Stored items:

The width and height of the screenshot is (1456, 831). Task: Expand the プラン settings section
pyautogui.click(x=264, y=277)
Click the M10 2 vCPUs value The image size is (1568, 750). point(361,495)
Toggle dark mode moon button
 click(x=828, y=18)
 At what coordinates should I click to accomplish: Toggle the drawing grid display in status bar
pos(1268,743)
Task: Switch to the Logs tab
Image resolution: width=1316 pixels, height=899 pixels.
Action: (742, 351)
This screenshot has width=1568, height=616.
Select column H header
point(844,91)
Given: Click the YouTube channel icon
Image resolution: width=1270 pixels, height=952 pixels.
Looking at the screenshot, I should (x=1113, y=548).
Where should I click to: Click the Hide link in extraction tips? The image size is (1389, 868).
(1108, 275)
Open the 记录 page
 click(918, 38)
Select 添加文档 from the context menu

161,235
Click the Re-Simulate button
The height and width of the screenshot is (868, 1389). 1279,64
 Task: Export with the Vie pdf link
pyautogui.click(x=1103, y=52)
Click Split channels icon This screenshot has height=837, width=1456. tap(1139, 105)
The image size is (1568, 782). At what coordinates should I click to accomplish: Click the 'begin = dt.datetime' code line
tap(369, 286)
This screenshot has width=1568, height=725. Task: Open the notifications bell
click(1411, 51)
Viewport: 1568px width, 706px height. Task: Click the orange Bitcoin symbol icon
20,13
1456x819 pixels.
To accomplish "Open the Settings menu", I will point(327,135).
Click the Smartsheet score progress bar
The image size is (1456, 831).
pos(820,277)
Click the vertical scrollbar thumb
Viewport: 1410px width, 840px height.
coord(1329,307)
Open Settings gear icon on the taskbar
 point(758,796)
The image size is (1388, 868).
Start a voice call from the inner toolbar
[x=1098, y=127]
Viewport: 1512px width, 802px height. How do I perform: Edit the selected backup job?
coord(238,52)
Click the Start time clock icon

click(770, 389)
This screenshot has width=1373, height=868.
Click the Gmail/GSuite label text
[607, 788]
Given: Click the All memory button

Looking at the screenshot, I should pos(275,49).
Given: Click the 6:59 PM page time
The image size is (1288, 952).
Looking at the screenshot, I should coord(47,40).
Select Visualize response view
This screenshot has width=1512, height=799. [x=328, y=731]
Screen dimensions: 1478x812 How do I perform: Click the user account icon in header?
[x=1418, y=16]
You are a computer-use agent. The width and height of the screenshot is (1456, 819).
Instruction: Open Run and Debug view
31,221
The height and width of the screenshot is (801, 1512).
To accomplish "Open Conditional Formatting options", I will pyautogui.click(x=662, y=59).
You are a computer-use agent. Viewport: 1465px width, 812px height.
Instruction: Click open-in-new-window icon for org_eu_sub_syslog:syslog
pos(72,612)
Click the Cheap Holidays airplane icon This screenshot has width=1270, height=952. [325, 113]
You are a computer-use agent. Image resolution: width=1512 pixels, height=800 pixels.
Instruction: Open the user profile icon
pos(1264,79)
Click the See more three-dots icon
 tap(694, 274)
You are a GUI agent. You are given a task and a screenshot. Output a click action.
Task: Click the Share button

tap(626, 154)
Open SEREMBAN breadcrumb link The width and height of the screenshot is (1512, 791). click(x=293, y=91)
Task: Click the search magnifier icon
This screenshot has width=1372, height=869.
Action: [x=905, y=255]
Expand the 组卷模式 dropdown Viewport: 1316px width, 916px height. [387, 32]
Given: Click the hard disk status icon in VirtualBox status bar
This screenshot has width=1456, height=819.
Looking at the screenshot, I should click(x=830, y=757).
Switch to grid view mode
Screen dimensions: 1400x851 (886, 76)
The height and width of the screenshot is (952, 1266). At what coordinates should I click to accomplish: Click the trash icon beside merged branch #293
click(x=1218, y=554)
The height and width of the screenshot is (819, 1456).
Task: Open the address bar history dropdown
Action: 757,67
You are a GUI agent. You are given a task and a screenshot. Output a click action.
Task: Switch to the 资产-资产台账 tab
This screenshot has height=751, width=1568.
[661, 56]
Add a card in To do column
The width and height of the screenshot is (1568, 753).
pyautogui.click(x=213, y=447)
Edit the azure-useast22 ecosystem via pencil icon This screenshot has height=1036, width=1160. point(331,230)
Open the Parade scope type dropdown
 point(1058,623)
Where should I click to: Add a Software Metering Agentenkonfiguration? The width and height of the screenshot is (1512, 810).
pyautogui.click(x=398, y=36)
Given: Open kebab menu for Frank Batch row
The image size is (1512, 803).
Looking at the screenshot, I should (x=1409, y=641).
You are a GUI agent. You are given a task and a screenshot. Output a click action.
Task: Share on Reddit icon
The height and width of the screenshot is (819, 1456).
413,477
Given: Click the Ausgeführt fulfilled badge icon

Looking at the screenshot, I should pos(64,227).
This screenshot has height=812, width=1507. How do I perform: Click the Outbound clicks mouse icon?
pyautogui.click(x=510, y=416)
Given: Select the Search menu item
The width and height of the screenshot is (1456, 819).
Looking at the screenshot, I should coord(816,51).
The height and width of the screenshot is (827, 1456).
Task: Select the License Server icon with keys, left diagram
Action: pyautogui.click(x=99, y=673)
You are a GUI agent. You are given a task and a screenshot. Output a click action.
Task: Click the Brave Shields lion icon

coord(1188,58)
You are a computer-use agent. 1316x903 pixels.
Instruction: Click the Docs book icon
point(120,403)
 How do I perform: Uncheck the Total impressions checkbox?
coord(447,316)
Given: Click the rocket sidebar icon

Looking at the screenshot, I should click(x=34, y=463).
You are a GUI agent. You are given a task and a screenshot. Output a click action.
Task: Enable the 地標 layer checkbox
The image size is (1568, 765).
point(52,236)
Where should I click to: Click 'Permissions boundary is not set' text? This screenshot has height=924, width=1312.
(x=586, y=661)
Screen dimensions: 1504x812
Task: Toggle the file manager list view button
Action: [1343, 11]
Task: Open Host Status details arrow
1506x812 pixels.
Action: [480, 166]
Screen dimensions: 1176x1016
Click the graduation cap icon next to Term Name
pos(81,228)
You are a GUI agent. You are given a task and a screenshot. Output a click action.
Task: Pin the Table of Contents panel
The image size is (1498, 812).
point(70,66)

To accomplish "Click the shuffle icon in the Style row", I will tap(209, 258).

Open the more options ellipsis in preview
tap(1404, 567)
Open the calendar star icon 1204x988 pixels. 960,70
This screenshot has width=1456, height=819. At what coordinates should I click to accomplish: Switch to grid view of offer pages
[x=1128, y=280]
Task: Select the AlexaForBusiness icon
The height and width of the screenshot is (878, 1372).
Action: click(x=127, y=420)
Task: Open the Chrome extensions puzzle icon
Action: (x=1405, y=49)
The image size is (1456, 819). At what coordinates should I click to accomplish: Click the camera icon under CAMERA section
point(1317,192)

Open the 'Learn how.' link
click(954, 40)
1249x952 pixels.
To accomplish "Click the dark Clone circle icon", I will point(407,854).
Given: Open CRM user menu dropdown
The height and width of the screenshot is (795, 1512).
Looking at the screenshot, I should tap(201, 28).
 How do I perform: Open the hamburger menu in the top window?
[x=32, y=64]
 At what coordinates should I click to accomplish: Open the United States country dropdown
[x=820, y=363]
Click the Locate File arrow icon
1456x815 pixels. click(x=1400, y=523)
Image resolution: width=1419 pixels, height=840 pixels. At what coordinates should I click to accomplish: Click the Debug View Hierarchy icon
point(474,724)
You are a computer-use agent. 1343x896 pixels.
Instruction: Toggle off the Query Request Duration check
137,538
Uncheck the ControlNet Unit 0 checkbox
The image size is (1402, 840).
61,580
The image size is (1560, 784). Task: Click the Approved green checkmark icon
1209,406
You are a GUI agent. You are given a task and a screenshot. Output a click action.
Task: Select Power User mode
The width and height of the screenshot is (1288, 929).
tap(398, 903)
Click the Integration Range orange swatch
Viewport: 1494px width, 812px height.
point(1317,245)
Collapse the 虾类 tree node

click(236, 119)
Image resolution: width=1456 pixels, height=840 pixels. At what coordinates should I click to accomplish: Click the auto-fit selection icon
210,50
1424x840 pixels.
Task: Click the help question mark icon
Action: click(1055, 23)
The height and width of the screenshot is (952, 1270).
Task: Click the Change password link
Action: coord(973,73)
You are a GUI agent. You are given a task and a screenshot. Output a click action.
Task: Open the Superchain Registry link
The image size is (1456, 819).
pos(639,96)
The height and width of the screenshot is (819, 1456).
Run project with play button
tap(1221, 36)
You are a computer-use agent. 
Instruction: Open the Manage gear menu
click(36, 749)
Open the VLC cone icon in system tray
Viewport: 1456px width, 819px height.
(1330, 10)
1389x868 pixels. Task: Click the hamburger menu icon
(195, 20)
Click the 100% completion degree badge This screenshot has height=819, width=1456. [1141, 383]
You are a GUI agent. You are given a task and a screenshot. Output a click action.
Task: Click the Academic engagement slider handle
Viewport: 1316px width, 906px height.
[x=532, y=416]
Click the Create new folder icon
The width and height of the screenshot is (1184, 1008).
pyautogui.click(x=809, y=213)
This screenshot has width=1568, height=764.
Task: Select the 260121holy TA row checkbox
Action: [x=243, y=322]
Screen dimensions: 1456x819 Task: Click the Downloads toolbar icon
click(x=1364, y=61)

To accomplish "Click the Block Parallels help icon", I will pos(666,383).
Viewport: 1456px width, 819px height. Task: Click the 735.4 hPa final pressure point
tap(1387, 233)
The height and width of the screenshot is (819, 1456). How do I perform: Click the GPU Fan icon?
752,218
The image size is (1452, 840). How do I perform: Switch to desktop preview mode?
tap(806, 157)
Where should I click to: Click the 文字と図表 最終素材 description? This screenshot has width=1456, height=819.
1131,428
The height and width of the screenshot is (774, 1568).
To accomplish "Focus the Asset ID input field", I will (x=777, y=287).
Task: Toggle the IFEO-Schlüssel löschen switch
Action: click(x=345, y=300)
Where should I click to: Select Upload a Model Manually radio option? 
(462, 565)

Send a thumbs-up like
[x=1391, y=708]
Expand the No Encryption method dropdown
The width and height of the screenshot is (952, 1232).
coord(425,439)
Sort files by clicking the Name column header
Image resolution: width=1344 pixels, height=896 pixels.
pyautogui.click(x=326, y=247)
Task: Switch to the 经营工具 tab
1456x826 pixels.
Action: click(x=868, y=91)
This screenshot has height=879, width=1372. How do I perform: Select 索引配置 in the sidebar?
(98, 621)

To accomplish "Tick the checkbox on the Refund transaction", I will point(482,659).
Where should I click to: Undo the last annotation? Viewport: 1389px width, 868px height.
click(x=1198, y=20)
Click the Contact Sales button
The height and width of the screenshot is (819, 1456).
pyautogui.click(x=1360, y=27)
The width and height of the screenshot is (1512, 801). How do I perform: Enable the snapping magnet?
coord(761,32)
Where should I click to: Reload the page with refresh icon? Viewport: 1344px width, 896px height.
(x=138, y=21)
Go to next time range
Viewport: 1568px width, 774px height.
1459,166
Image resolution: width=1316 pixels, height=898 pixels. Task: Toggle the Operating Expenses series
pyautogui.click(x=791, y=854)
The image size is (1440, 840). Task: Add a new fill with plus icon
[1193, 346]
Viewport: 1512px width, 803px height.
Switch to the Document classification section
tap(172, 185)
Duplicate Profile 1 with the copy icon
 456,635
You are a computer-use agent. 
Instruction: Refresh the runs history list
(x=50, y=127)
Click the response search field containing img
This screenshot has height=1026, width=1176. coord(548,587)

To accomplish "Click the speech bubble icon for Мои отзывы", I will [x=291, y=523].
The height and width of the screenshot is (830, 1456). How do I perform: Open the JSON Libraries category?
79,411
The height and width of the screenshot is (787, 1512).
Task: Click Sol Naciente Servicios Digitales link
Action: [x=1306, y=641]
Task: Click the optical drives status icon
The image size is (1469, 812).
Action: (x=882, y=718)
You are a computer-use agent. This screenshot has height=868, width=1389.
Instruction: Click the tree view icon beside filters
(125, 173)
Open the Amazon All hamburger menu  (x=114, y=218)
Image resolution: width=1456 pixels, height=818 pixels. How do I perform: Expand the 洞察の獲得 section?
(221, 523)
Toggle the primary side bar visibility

### The problem
In the data above, start at the line that has "Given: Click the 6:59 PM page time", stop after the line that has "You are a computer-use agent. Viewport: 1465px", and print every line in between exactly as it stands.

### Exercise solution
Given: Click the 6:59 PM page time
The image size is (1288, 952).
Looking at the screenshot, I should coord(47,40).
Select Visualize response view
This screenshot has width=1512, height=799. [x=328, y=731]
Screen dimensions: 1478x812 How do I perform: Click the user account icon in header?
[x=1418, y=16]
You are a computer-use agent. The width and height of the screenshot is (1456, 819).
Instruction: Open Run and Debug view
31,221
The height and width of the screenshot is (801, 1512).
To accomplish "Open Conditional Formatting options", I will pyautogui.click(x=662, y=59).
You are a computer-use agent. Viewport: 1465px width, 812px height.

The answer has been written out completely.